Exercise instructions: Reproduce as a numbered list the rows starting at the line that contains "The width and height of the screenshot is (1057, 678)." and ending at the final line of the rows, both included, leaving out any blank lines.

** BEGIN Entries supplied **

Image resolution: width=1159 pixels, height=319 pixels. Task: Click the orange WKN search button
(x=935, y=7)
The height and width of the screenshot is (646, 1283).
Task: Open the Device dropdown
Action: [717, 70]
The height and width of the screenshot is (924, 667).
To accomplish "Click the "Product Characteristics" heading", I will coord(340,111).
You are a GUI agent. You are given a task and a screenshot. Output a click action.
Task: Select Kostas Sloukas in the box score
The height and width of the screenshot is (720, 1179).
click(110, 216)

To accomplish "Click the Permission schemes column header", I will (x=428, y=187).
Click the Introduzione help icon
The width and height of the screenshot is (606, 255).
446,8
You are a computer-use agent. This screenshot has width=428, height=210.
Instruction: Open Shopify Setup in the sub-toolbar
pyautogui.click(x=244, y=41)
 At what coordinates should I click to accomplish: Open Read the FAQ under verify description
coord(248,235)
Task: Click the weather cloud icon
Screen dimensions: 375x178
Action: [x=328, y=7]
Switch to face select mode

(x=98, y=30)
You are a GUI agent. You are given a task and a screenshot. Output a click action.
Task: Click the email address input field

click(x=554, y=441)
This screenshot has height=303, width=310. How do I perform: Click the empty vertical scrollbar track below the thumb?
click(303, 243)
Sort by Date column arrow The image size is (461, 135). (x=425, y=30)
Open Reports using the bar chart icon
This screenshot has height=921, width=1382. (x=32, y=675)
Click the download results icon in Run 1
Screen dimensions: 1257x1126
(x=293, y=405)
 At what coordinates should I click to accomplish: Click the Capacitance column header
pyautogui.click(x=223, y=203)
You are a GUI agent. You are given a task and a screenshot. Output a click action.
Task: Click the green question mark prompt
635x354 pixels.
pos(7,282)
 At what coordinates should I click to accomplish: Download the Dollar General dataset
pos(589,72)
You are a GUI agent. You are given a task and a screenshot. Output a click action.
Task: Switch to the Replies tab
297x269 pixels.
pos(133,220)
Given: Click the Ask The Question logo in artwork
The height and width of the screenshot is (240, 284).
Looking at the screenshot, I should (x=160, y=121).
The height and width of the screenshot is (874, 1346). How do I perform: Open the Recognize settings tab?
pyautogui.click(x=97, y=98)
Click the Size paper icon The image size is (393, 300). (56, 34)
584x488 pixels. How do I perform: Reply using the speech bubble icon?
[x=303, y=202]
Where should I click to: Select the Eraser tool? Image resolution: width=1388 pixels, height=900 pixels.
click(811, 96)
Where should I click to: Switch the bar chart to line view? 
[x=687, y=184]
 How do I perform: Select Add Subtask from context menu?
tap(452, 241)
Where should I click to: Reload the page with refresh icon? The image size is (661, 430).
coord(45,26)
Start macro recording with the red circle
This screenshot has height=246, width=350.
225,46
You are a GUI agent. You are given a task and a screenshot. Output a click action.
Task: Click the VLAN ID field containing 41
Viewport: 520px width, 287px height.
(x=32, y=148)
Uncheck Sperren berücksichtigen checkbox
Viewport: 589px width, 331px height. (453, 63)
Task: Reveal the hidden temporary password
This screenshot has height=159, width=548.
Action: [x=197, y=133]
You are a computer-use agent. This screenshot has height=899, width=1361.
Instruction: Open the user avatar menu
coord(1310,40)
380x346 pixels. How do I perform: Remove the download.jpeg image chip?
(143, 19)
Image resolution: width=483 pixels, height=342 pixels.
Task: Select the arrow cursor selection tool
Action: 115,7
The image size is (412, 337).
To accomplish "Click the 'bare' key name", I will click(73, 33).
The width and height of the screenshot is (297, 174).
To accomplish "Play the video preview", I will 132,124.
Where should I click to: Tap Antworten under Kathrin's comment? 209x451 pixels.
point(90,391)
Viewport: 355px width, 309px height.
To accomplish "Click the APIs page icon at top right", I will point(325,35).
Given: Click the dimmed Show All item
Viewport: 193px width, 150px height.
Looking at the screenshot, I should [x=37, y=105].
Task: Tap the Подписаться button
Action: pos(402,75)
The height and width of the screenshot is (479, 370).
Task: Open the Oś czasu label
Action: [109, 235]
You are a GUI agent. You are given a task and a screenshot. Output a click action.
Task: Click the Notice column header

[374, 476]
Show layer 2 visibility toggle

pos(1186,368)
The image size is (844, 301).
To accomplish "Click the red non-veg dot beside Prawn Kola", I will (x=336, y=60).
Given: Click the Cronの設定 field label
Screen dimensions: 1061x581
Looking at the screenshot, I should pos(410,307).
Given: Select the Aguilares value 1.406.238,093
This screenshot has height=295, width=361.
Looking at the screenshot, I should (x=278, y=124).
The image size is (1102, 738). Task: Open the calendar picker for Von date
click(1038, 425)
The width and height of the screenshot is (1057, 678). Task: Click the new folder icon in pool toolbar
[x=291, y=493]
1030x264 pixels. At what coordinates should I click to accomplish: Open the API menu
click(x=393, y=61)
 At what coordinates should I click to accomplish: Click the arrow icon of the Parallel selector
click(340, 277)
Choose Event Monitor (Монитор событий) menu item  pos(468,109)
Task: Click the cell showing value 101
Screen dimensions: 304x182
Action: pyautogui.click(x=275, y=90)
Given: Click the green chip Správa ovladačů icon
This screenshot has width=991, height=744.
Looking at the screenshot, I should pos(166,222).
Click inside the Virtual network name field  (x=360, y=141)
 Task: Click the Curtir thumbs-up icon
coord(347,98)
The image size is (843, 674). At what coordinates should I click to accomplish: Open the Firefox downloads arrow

** END Entries supplied **

Exercise solution:
1. The width and height of the screenshot is (1057, 678). Task: Click the new folder icon in pool toolbar
2. [x=291, y=493]
3. 1030x264 pixels. At what coordinates should I click to accomplish: Open the API menu
4. click(x=393, y=61)
5.  At what coordinates should I click to accomplish: Click the arrow icon of the Parallel selector
6. click(340, 277)
7. Choose Event Monitor (Монитор событий) menu item  pos(468,109)
8. Task: Click the cell showing value 101
9. Screen dimensions: 304x182
10. Action: pyautogui.click(x=275, y=90)
11. Given: Click the green chip Správa ovladačů icon
12. This screenshot has width=991, height=744.
13. Looking at the screenshot, I should pos(166,222).
14. Click inside the Virtual network name field  (x=360, y=141)
15.  Task: Click the Curtir thumbs-up icon
16. coord(347,98)
17. The image size is (843, 674). At what coordinates should I click to accomplish: Open the Firefox downloads arrow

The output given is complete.